Оборотень | страница 75
Комментатор так не поступает. Он относится к словам министра серьезно и тоже важно хмурит брови, в результате Их Милости докладывают в ванне или там, где он в ту минуту находится, что парень, слава богу, оказался карьеристом или просто ослом. Неплохо помнить, что Стейнгрим Хаген не щадил господ этого ранга.

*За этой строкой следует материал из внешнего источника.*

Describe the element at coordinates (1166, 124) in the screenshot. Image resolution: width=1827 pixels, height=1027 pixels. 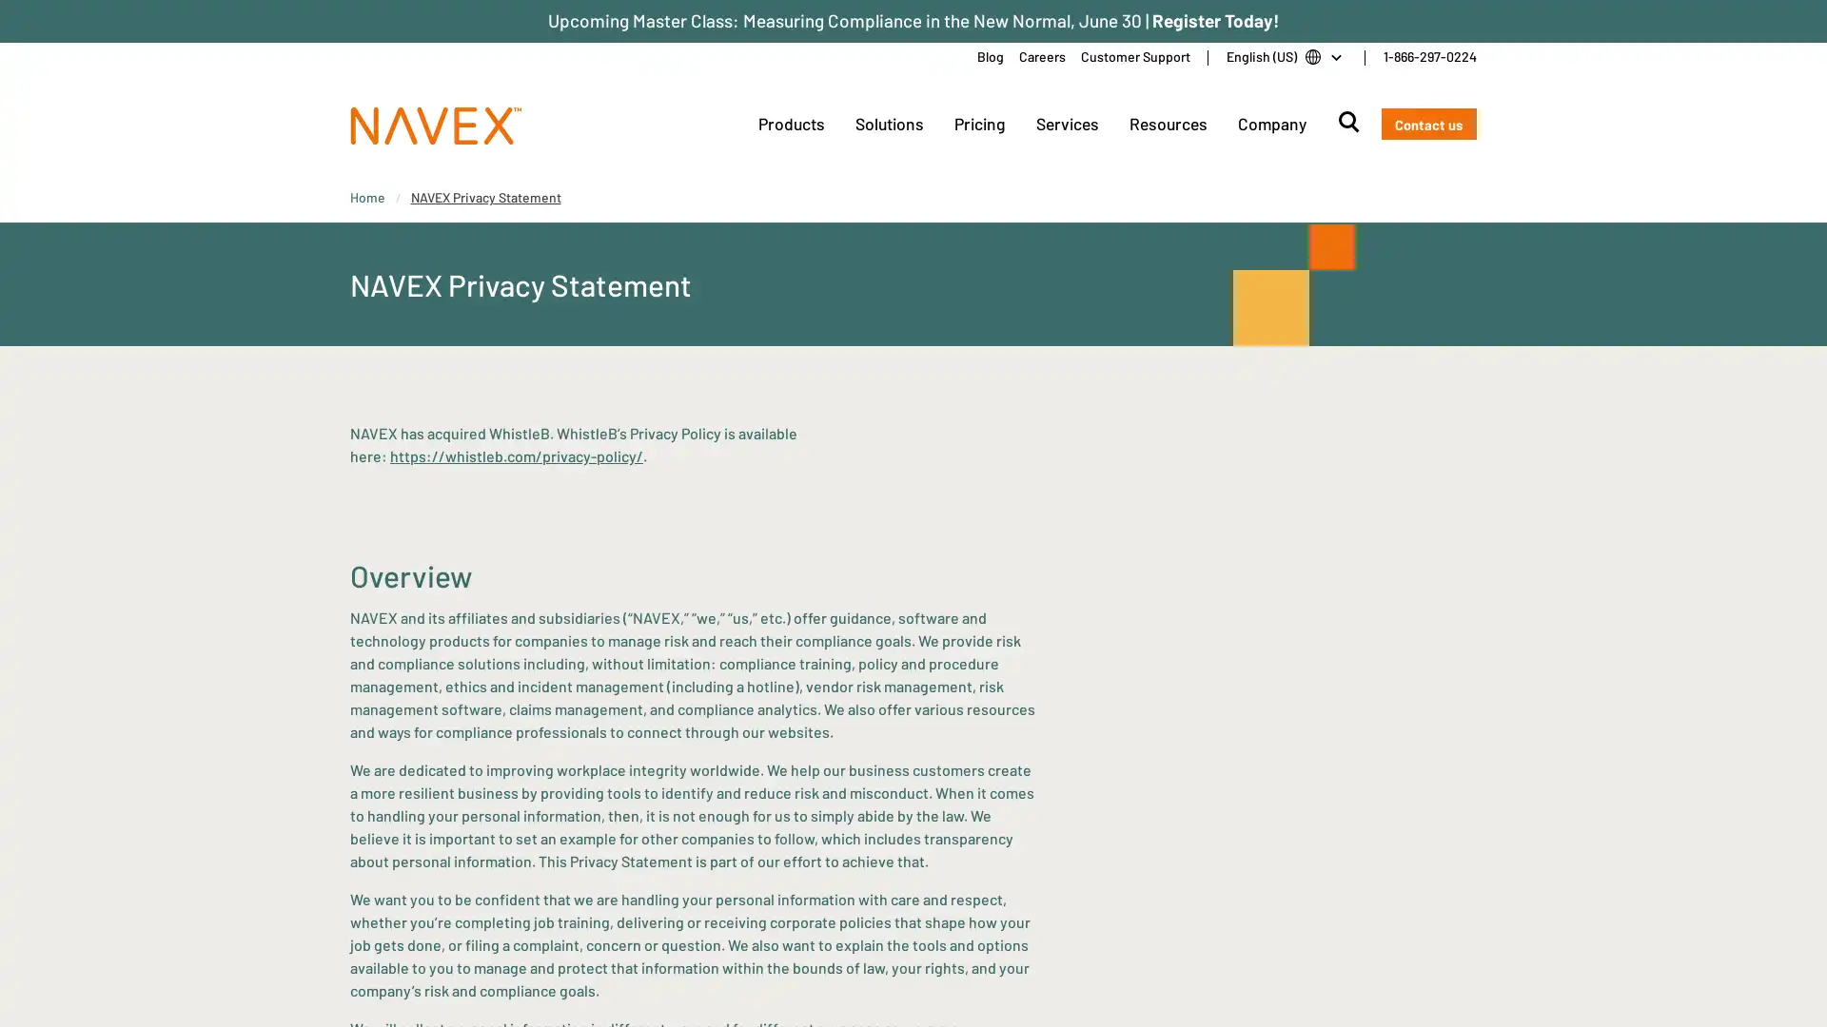
I see `Resources` at that location.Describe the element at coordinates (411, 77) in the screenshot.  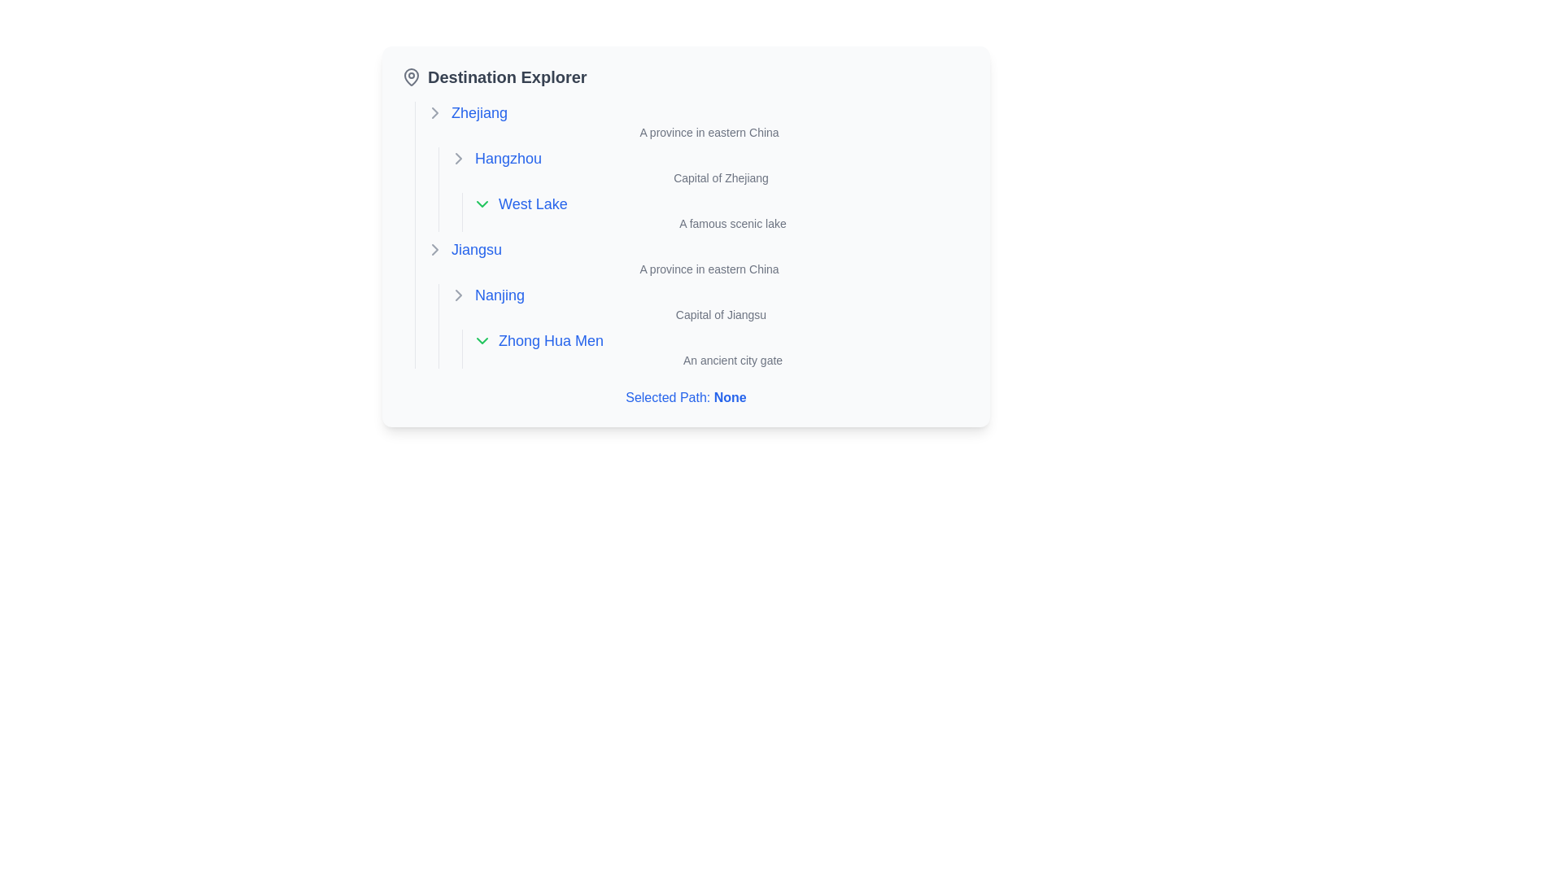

Эрлинг поднял шторы, над раскинувшимся селением рождался новый день. Через месяц уже осень. Пока не показались люди, над домами кружили вороны. Они летали очень низко. Рано утром они спускались на двор Эрлинга и, чутко осматриваясь умными, наглыми глазами, по-старушечьи приближались к отбросам, не подозревая, что те выброшены специально для них. От своих давних предков вороны усвоили, что люди — самые коварные из всех живых существ и не любят ворон за то, что те крадут цыплят и птичьи яйца из гнезд. Рано утром Эрлинг любил стоять у окна, выходящего на маленький дворик, и наблюдать за воронами через дырку, которую он для этого проделал в шторе. Вороны знали, что люди редко выходят из домов в три часа утра, но ведь мало ли что может случиться. Наблюдая за ними через дырку, Эрлинг все-таки не был уверен в том, что перехитрил их. Ироничный взгляд, который эти коварные пожирательницы отбросов кидали иногда в его сторону, вполне мог означать, что они знают о его присутствии. Эрлинг питал слабость к воронам.
Теперь ранние летние утра были уже позади. В облачную погоду вороны казались черными, как деготь. Эрлинг взял свою рюмку, но лишь для того, чтобы отставить ее подальше, и попытался убедить себя, что именно это и хотел сделать. Хотя не мог убедить себя даже в том, что ему удалось обмануть ворону.
Страсть к разрушению
Мысли о Стейнгриме и уходящем лете заставили Эрлинга вспомнить усадьбу в Телемарке, в которой, по словам Стейнгрима, Эрлингу было бы неплохо пожить какое-то время. Там Эрлинг оказался свидетелем начала одной любовной истории, но конец ее был ему неизвестен.
Он сидел в кресле и думал о своем доме: я прав, здесь обитает мой духовный мир.
Та история, случившаяся в Телемарке, напомнила ему многое, что занимало его в послевоенные годы, — изолируя других, люди прежде всего изолируют себя, но что заставляет их так поступать? Он считал, что потрясение, каковым явилась война, в конце концов открыло ему глаза на то, почему люди, пренебрегая собственными интересами, способствуют одиночеству друг друга. Эрлинг был уверен, что в вынужденной изоляции и замкнутости каждого человека кроются опасные ростки насилия, которые могут привести к войне. Он имел в виду не внешнюю, очевидную для всех причину войны — тут Стейнгрим был, безусловно, прав, — а ее глубинную причину, делающую войну возможной потому, что в человеке подавлено стремление избегать ее. Всем хотелось бы считать, что от отдельного человека не зависит, начнется или не начнется война, и потому он не несет за нее никакой ответственности. Это в корне неверно: войну начинают именно отдельные люди, которые на первом этапе поднимают свой народ, тоже состоящий из отдельных личностей. А это означает, что война была и осталась и моим и твоим делом, хотя бы потому, что мы не оказали ей должного сопротивления. Считать, будто отдельный человек не имеет никакого влияния, было бы справедливо только в том случае, если б он сразу отказался от своей воли и таким образом сделался истинной причиной войны. В военных уничтожаются последние остатки личности и воли, но благоприятную почву для этого создает школа. С первых дней рождения человека готовят к тому, что думать за него должны другие. Ему говорят: пусть думают те, кому Господь дал для этого головы. При этом умалчивается тот очевидный факт, что народ, не находящийся под иноземным господством, управляется теми, кому он сам и проложил путь к власти. Можно было бы сказать: ничего не поделаешь, такова эволюция — и возразить на это было бы трудно. Если эта слабоумная чепуха и есть самое важное, что осталось после гениального Чарльза Дарвина, можно понять людей, считающих, что, напротив, обезьяны произошли от человека, и, кто знает, может, сам Дарвин, пожав плечами, не стал бы возражать против этого.